→ WORK REQUIRED:
When the string "this" occurs in a line of the records, show that line.

### DATA ###

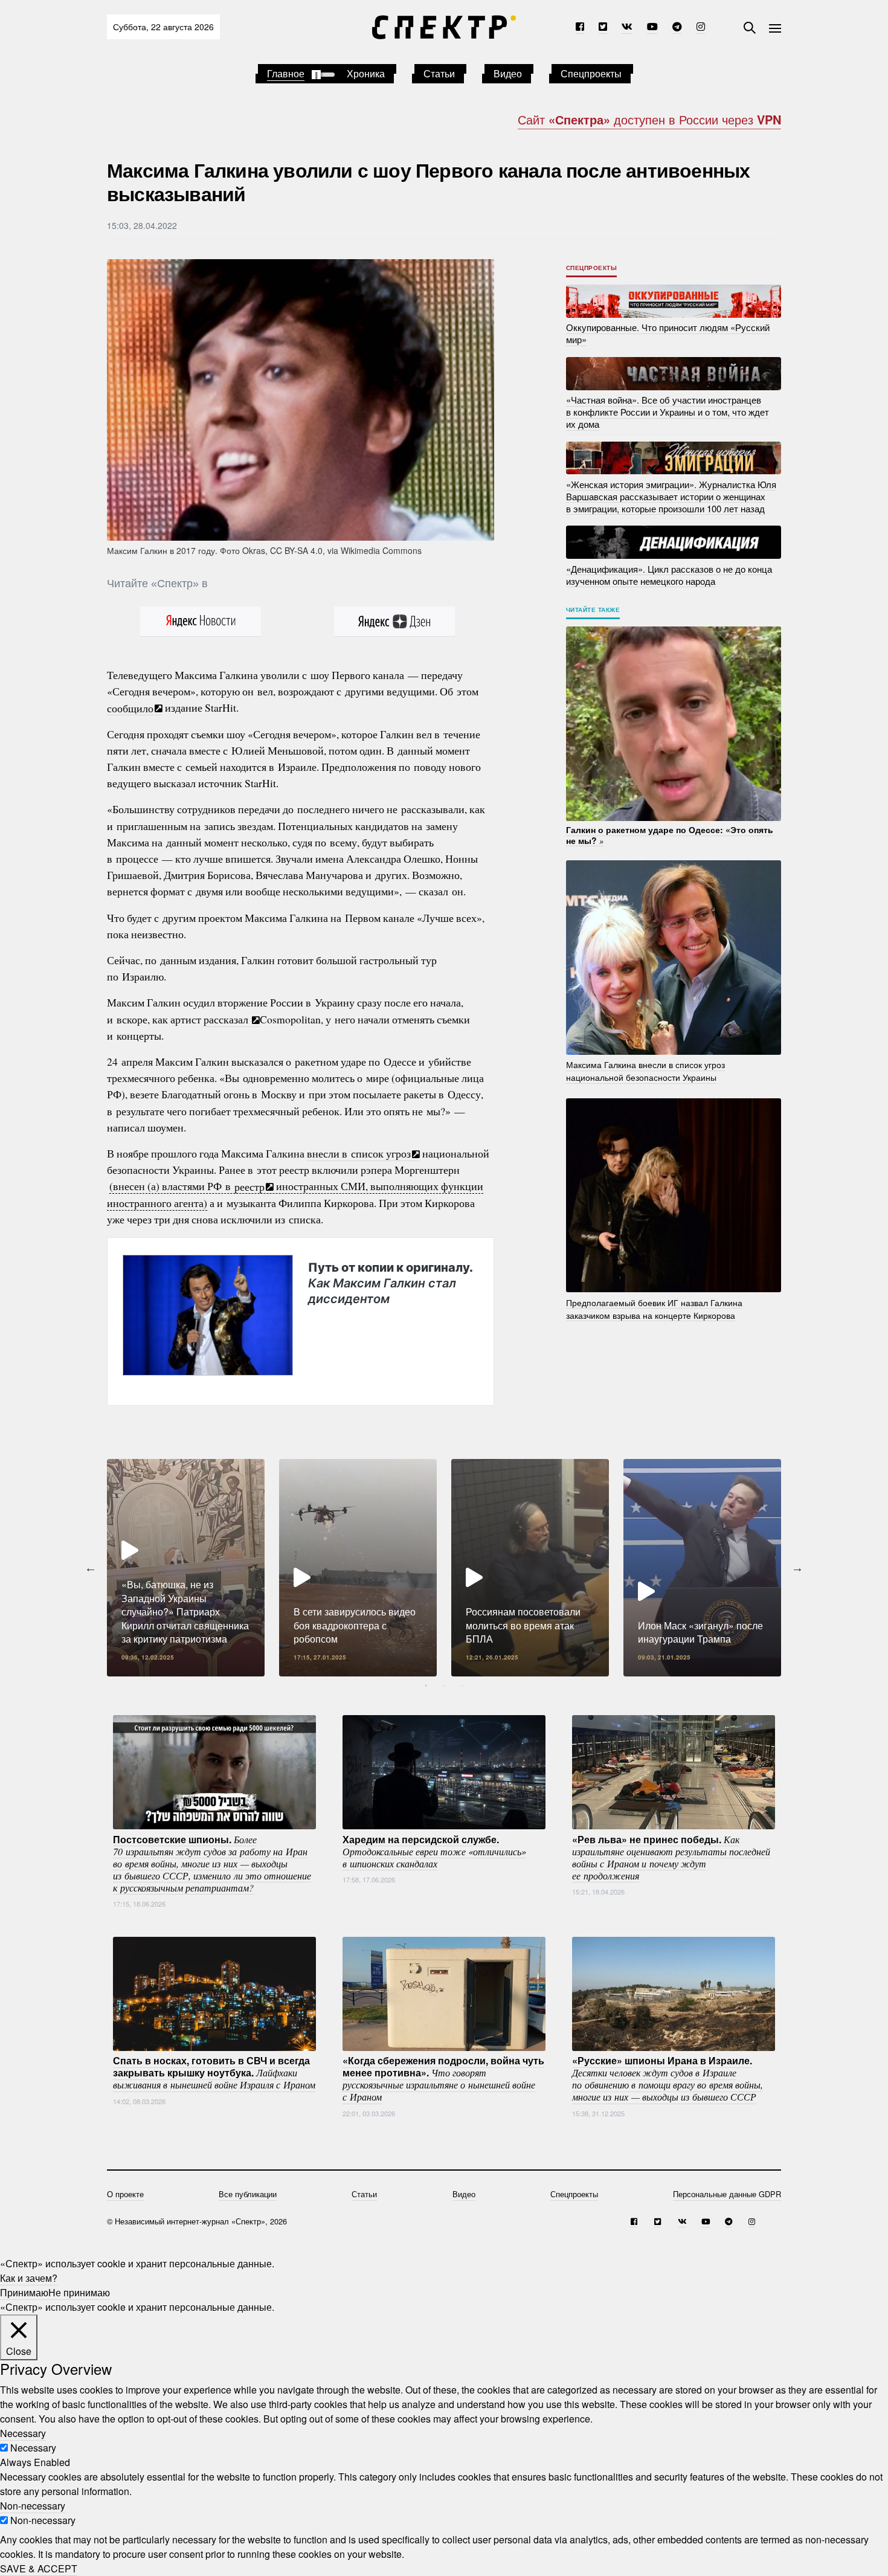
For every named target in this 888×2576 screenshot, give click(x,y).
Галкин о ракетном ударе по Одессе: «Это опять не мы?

###
### DATA ###

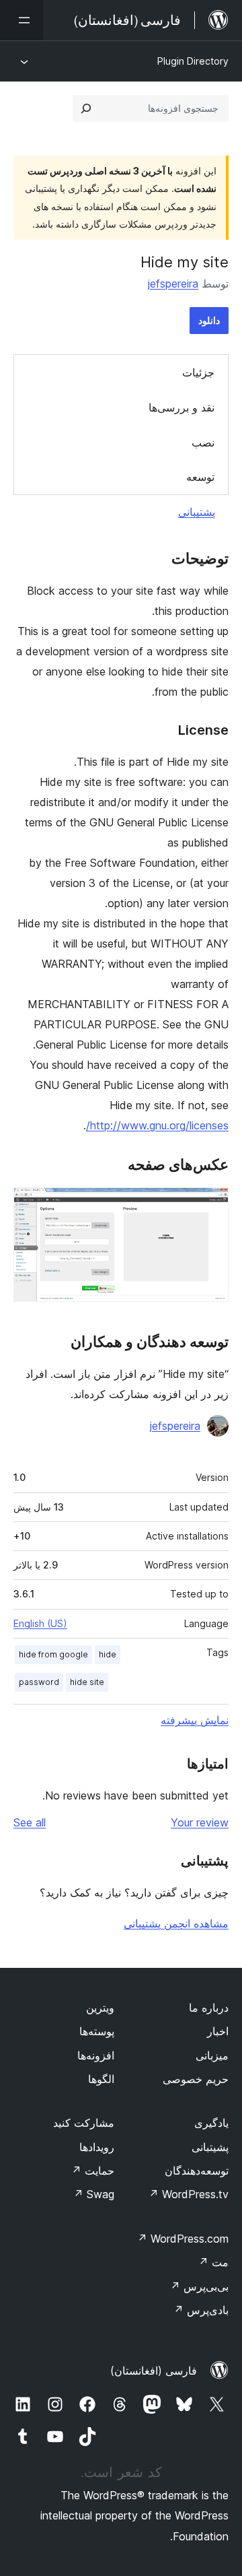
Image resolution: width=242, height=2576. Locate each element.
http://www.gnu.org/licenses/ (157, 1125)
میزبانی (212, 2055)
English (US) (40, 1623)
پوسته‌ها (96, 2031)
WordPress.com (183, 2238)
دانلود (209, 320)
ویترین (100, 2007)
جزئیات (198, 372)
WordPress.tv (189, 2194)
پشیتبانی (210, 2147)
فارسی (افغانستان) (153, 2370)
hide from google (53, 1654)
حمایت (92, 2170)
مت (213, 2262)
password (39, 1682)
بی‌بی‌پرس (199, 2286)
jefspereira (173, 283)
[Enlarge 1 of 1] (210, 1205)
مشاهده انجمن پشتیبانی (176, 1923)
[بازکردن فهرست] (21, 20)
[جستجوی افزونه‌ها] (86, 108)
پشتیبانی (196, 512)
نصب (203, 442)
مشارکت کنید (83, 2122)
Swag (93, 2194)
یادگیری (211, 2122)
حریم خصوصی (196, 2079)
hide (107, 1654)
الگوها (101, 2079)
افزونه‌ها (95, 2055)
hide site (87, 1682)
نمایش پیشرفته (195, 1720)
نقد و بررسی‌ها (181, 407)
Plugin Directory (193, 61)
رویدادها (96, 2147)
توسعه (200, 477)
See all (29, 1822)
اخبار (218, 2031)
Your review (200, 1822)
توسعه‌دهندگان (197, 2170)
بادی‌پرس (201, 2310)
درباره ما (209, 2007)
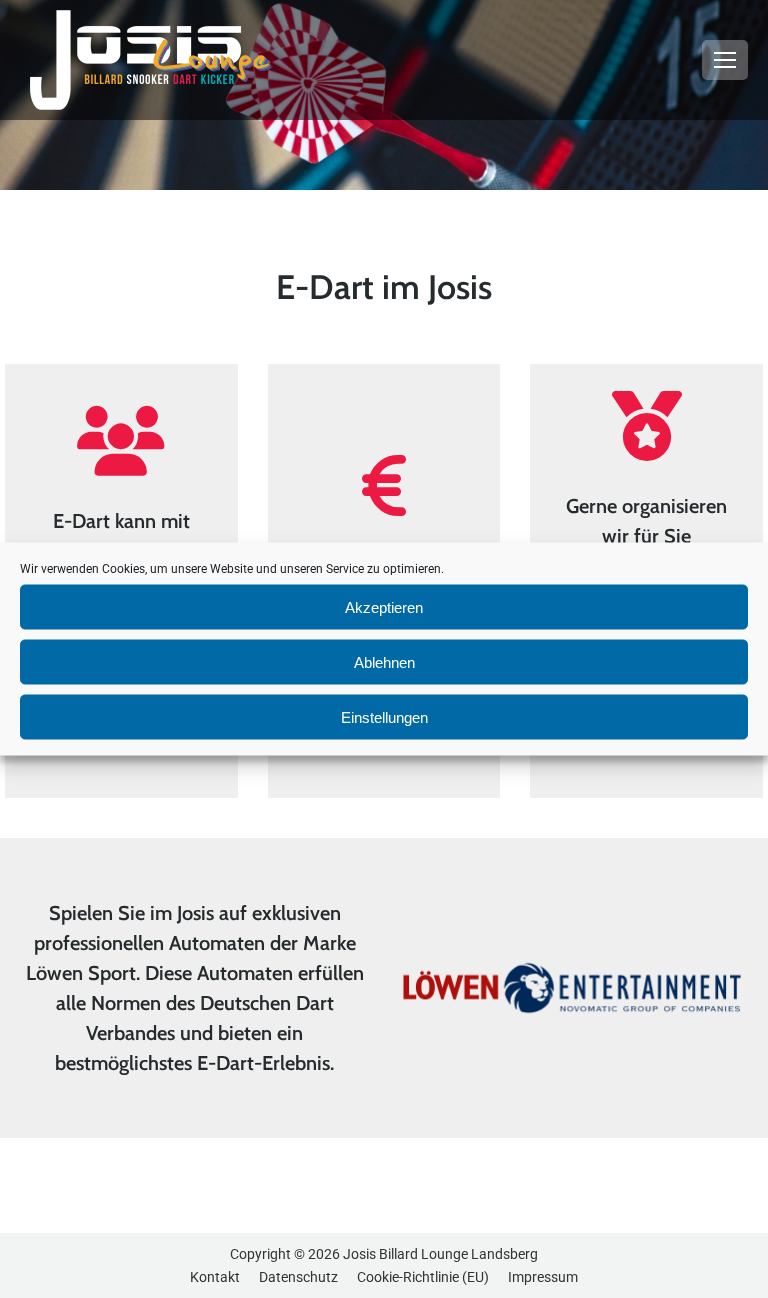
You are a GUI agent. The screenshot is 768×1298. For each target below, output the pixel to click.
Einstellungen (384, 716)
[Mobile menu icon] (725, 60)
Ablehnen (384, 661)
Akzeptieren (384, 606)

###
### DATA ###

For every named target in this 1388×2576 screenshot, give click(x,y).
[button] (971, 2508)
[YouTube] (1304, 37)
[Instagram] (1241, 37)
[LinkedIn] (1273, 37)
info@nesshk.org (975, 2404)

###

→ WRITTEN ANSWER:
For every named target in this 888×2576 screenshot, give click(x,y).
For every named target in this 1388×2576 screenshot, give click(x,y).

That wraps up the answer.